Betrachtet man das gesamte Werk von Franz E. Kneissl (1945–2011), das mit der Herausgabe der Texte „Der Praterstern ist kein Himmelskörper“ und in der Ausstellung seiner Bilder anschaulich wird, darf man frei von Interpretation feststellen, dass seine Themen, seine Ideen auf bildnerischer wie literarischer Ebene gleichwertig und konsequent behandelt sind. Er erfand neue Begriffe für seine Beobachtungen von Phänomenen, es gibt Texte, genauso gibt es Bilder. Eine seiner Erfindungen ist MOBA, >ein nebuloses, weißliches, gräuliches, manchmal ins ranzig Gelbliche changierendes Gebilde<. Moba spielt in Kneissls ersten Roman eine Hauptrolle und verselbständigt sich später. Es hätte sich noch weiterentwickelt, wie aus seinen >Notizen zu Bildern:< ersichtlich.
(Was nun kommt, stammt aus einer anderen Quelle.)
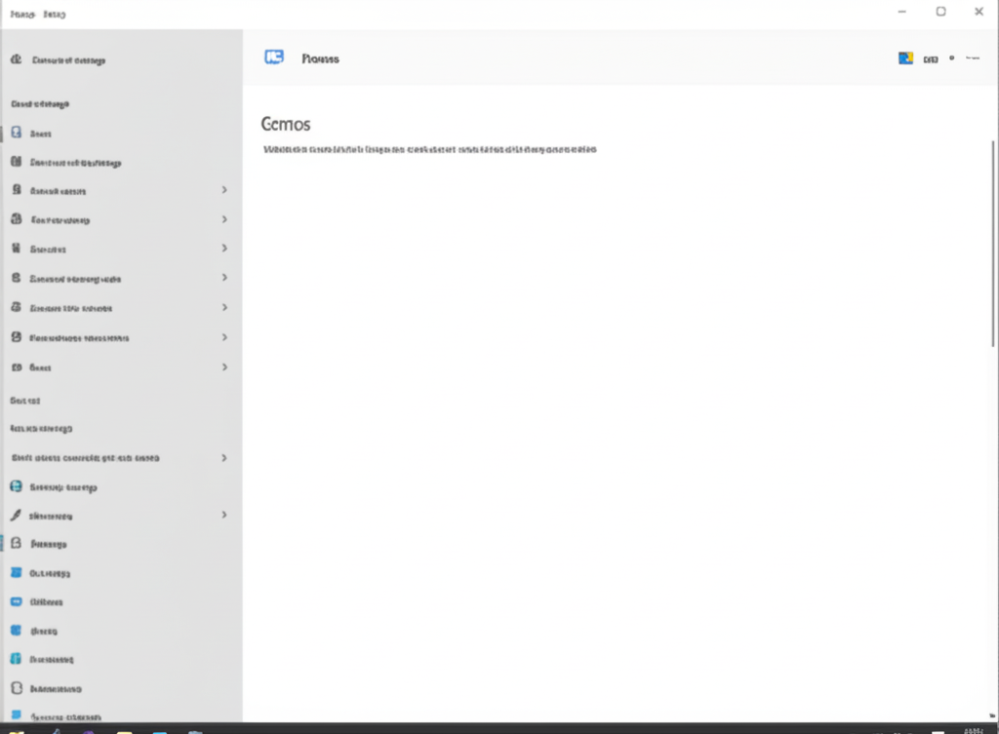Click the pen icon in the lower sidebar

16,515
Der Begriff „Menschenteppich“ kommt ebenfalls immer schon vor – seitdem Kneissl sich literarisch äußerte in seinen Texten, jedoch übermäßig und vor allem in seinen Bildern. Die Bildunterschriften sind eigentlich Textminiaturen, die sich ähnlich einer digitalen Leuchtschrift ändern hätten können: >EIN GEIERMENSCHENTEPPICH, EINEN SCHWEINEMENSCHENTEPPICH VERFOLGEND< oder >IM GRUNDE DÜRFTE DER MENSCHENTEPPICH EIN DERARTIG ÜBERFRACHTETES SCHIFF NICHT ZULASSEN<.
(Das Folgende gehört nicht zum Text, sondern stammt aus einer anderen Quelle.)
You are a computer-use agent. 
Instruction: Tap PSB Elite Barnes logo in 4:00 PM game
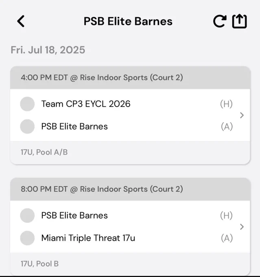[27, 127]
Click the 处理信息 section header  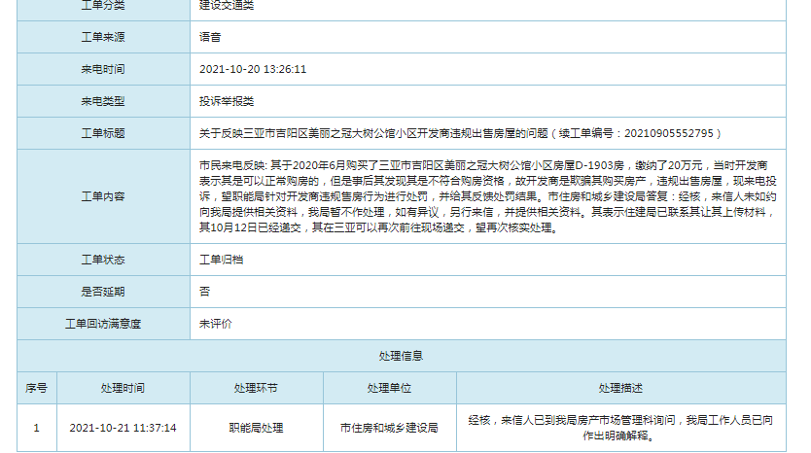401,356
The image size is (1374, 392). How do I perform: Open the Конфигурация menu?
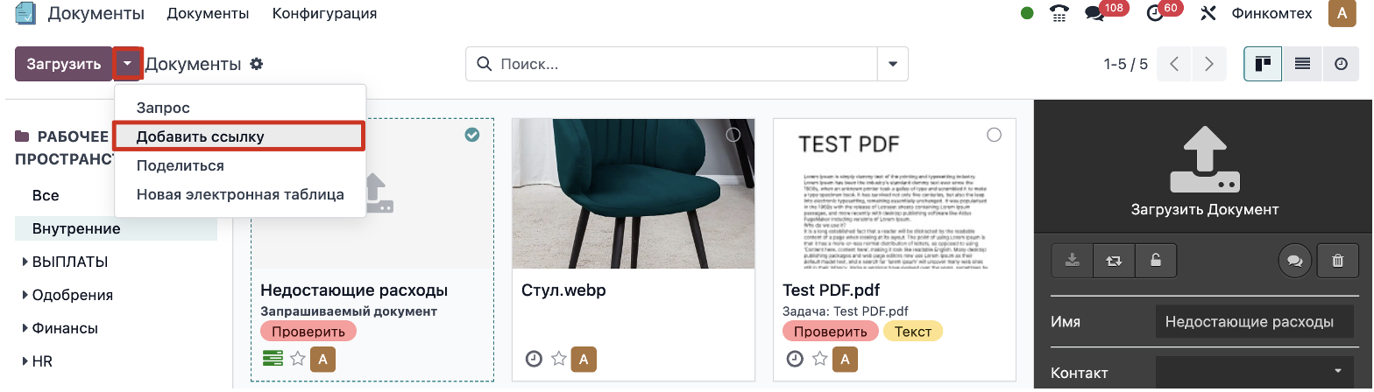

Man kann sich mit Hilfe seiner Texte weiterhanteln: >Die Wolke verdichtet sich zu einem hinaufprojizierten, himmelsbedeckenden Bild. Dem Bild einer Ansiedlung riesiger, hochaufragender Kondome mit bizarren Musterungen und wilden Ausformungen, in deren Innerem es pulsiert.
Die Kondome sind für den Verkehr ohne Berührung. Die industrielle Handhabung des Menschenteppichs verläuft nicht über das einzelne, sondern über gesammelte, gleichzubehandelnde Kontingente. In reale oder imaginäre Häute abgepackt ist das Vielfache leichter zu beherrschen. Die dünne Plastikhaut ist die nach dem Erfinder bezeichnete Urform für Verkehr ohne Berührung. Es war die Geburtsstunde einer um die Welt gehenden Idee: Zu kontingentieren sowie zu separieren, um ungewollte, unangemessene oder gar die Gesundheit gefährdende bis lebensbedrohliche Berührung systematisch zu vermeiden.<

Menschenmassen, Verkehr ohne Berührung, kondomartige Schutzkleidung, Masken ... in Zeiten wie diesen lassen Assoziationen und die Begriffe krasse sowie real gewordene Varianten dazu finden. Kneissls Nachlass gibt viel brisanten Stoff, er formulierte seine Konstrukte akribisch aus, literarisch wie zeichnerisch. Dass er den Nerv der Zeit so schonungslos scharf und immer aufs Neue getroffen hat, ist eigentlich unheimlich.